= Parts of the exercise =
**a.** In the excerpt about Army Group Vistula, who led the 9th Army?
**b.** Copy out, without any change, the part of the entries that opens with the line containing "At what coordinates should I click to accomplish: Click the 0,85" and closes with the line containing "[x=1267, y=141]", including both of those lines.

= Excerpted text =
[start]

Army Group Vistula consisted of two armies: the 3rd Panzer Army led by General Hasso von Manteuffel and the 9th Army led by General Theodor Busse. Heinrici was tasked with preventing a Soviet attack across the Oder River amid shortages of manpower and material. Only the terrain itself favoured Heinrici; he dug the 9th Army into three defensive lines atop Seelow Heights, overlooking the sandy, swampy banks of the Oder. Manteuffel's 3rd Panzer Army, which had fewer panzers than the 9th, was similarly positioned in the north to delay a possible flanking strike by Marshal Konstantin Rokossovsky's 2nd Byelorussian Front.

On 16 April, the Battle of the Oder-Neisse began. The Soviets attacked with about 1,500,000 men for what they called the "Berlin Offensive Operation".[11] During the Battle of Berlin, Heinrici withdrew his troops westward and made no attempt to defend the city. By late April, Heinrici ordered the retreat of his army group away from the Oder River. Hitler only became aware of the retreat of Army Group Vistula around 21 April, after a puzzling request by Heinrici, who sought permission to move his headquarters to a new site, which was farther west than Berlin.

[end]

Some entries

[start]

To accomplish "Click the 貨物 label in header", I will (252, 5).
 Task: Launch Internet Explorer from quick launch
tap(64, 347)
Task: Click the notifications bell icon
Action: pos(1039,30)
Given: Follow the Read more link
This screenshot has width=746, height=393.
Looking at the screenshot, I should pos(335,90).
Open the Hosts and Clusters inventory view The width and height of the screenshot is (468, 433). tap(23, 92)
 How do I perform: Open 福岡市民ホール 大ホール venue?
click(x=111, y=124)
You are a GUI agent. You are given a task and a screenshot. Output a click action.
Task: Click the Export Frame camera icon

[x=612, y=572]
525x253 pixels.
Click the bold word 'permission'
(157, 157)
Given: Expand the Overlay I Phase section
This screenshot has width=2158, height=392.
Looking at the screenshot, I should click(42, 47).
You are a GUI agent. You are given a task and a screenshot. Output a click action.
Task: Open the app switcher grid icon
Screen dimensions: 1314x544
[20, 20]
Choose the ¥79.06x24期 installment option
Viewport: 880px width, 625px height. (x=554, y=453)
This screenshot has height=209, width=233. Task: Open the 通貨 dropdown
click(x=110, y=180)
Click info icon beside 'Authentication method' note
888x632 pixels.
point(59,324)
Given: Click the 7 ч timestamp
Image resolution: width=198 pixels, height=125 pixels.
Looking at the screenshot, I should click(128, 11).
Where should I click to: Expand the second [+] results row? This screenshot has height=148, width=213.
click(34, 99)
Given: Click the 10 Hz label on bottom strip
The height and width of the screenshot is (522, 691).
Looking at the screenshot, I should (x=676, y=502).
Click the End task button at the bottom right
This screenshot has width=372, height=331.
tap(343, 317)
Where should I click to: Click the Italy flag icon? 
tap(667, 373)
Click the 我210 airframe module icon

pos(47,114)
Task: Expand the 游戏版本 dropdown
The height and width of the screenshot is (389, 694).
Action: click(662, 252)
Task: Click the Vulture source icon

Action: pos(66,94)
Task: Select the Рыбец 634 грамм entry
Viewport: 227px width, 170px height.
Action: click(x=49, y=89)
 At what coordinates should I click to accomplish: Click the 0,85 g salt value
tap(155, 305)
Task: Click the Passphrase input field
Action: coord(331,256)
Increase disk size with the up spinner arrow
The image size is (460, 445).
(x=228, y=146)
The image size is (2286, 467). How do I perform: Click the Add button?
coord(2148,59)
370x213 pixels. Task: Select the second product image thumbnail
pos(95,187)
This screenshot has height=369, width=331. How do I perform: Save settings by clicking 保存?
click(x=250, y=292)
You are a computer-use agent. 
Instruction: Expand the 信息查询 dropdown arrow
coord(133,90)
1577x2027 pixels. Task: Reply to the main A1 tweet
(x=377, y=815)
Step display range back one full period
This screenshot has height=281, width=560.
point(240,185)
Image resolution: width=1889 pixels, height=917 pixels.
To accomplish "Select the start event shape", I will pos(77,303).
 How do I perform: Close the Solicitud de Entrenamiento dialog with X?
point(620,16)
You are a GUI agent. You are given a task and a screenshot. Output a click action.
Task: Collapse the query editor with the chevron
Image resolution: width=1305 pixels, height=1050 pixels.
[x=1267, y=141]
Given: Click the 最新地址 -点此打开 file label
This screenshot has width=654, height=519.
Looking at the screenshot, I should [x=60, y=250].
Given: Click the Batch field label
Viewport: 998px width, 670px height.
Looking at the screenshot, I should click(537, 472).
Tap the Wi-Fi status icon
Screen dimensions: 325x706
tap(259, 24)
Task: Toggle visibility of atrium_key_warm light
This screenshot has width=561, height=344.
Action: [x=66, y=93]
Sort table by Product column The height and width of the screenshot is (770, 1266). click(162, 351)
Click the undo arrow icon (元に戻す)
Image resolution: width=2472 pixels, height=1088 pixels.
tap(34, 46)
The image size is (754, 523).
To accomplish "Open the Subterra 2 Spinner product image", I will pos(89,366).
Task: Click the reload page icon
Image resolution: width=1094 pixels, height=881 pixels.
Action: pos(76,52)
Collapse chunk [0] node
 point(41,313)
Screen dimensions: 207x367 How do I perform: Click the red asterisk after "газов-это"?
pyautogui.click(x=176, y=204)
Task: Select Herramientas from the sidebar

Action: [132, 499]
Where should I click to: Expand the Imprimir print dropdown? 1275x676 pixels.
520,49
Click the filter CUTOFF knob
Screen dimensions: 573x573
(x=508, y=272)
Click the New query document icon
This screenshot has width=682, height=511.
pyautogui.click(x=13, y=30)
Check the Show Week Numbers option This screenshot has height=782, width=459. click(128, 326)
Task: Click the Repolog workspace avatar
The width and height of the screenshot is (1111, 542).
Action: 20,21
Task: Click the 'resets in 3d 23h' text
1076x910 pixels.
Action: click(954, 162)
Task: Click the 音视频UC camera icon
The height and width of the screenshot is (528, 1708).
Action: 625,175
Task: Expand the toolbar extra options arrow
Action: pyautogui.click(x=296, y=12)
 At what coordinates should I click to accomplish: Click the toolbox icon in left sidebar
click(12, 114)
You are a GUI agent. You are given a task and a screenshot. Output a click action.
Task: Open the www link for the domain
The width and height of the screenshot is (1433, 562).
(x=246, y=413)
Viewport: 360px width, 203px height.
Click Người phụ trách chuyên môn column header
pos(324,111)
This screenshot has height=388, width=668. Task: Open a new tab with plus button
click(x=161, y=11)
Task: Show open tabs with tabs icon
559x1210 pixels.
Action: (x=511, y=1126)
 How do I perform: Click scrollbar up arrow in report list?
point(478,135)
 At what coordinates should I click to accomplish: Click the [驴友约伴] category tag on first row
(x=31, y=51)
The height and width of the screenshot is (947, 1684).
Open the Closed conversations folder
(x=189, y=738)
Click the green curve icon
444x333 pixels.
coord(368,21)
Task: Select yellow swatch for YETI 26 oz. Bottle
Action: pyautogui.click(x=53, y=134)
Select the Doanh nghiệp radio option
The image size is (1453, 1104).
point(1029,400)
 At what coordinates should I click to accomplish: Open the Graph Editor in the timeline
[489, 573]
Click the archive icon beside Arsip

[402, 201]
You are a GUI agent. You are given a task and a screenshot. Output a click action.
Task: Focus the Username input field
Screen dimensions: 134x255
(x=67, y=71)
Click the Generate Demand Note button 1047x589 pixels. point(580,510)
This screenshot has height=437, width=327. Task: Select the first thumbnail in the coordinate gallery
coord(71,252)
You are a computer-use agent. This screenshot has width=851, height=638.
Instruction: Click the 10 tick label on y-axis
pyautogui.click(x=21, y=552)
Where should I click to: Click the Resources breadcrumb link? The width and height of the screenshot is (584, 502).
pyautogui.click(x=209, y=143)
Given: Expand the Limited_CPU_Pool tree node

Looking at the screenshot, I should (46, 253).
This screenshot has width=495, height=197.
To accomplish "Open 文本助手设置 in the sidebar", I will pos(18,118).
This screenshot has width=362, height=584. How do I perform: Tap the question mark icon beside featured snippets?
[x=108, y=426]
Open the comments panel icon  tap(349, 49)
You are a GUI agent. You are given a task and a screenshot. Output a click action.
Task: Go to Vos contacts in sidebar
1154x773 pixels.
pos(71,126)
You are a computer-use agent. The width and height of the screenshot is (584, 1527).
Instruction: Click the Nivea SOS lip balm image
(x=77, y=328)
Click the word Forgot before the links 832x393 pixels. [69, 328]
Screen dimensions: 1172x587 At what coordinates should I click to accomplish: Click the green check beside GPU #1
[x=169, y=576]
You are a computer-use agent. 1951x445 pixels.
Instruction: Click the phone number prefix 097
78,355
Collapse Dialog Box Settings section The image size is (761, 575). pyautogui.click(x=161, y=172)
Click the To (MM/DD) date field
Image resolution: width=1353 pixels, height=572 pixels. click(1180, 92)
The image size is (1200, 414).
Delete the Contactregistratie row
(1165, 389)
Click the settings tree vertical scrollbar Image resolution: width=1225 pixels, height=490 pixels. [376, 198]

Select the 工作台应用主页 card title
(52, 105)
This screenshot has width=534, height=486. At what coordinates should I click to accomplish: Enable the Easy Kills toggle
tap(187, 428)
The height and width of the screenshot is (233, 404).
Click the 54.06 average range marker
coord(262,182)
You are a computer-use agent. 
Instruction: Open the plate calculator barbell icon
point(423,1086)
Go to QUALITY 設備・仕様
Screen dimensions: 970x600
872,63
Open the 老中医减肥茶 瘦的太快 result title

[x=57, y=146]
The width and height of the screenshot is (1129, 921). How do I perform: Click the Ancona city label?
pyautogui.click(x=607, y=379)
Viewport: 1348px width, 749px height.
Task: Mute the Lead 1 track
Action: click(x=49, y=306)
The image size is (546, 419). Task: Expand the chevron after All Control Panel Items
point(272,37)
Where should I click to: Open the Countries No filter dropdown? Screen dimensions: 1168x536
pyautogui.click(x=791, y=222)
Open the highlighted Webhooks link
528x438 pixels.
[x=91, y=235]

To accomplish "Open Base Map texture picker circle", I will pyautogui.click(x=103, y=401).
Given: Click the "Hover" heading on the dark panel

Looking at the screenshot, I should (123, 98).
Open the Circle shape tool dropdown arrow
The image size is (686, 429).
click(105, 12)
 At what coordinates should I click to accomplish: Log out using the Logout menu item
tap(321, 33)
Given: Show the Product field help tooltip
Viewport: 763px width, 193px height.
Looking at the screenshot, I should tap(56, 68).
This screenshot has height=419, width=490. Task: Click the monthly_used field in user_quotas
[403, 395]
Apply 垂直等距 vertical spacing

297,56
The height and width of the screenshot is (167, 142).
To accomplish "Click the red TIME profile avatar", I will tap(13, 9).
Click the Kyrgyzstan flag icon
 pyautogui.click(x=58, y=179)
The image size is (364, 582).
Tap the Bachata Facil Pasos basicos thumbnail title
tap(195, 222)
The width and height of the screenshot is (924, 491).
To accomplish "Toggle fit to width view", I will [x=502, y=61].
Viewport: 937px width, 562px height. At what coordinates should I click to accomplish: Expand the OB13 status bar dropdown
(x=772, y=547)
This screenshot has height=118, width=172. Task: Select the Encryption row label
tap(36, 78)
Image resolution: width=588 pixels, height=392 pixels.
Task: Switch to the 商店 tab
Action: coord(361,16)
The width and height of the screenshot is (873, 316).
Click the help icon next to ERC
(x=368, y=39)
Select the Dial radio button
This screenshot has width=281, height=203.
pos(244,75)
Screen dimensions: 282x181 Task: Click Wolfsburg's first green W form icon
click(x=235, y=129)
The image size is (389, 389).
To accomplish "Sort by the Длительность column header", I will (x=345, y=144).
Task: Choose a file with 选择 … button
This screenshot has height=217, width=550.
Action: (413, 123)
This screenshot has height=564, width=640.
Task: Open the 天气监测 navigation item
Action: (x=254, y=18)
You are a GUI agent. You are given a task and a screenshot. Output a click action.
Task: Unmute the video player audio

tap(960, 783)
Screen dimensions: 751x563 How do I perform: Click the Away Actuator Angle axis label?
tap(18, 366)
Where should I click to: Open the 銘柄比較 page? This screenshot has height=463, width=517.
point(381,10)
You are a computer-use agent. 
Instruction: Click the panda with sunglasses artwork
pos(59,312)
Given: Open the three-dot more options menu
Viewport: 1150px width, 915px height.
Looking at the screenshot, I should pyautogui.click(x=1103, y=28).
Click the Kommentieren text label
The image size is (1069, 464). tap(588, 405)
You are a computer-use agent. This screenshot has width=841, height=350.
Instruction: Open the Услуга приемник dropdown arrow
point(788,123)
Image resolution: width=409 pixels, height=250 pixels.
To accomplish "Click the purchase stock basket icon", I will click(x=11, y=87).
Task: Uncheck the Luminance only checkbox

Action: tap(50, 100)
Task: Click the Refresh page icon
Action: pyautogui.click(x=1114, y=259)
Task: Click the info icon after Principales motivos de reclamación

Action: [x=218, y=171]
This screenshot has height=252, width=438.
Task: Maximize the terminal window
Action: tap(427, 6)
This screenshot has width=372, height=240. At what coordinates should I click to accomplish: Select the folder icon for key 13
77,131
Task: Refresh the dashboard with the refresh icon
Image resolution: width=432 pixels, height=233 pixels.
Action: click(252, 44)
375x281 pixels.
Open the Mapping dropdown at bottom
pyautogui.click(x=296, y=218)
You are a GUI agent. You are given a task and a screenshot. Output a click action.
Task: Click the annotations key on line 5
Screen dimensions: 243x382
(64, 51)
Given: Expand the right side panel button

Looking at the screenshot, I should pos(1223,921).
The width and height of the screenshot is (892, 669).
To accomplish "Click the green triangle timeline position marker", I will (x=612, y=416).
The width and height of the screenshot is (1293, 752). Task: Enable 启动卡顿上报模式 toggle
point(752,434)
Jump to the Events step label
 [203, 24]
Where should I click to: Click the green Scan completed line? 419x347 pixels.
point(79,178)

[end]

= Worked solutions =
**a.** General Theodor Busse led the 9th Army.

**b.**
 At what coordinates should I click to accomplish: Click the 0,85 g salt value
tap(155, 305)
Task: Click the Passphrase input field
Action: coord(331,256)
Increase disk size with the up spinner arrow
The image size is (460, 445).
(x=228, y=146)
The image size is (2286, 467). How do I perform: Click the Add button?
coord(2148,59)
370x213 pixels. Task: Select the second product image thumbnail
pos(95,187)
This screenshot has height=369, width=331. How do I perform: Save settings by clicking 保存?
click(x=250, y=292)
You are a computer-use agent. 
Instruction: Expand the 信息查询 dropdown arrow
coord(133,90)
1577x2027 pixels. Task: Reply to the main A1 tweet
(x=377, y=815)
Step display range back one full period
This screenshot has height=281, width=560.
point(240,185)
Image resolution: width=1889 pixels, height=917 pixels.
To accomplish "Select the start event shape", I will pos(77,303).
 How do I perform: Close the Solicitud de Entrenamiento dialog with X?
point(620,16)
You are a GUI agent. You are given a task and a screenshot. Output a click action.
Task: Collapse the query editor with the chevron
Image resolution: width=1305 pixels, height=1050 pixels.
[x=1267, y=141]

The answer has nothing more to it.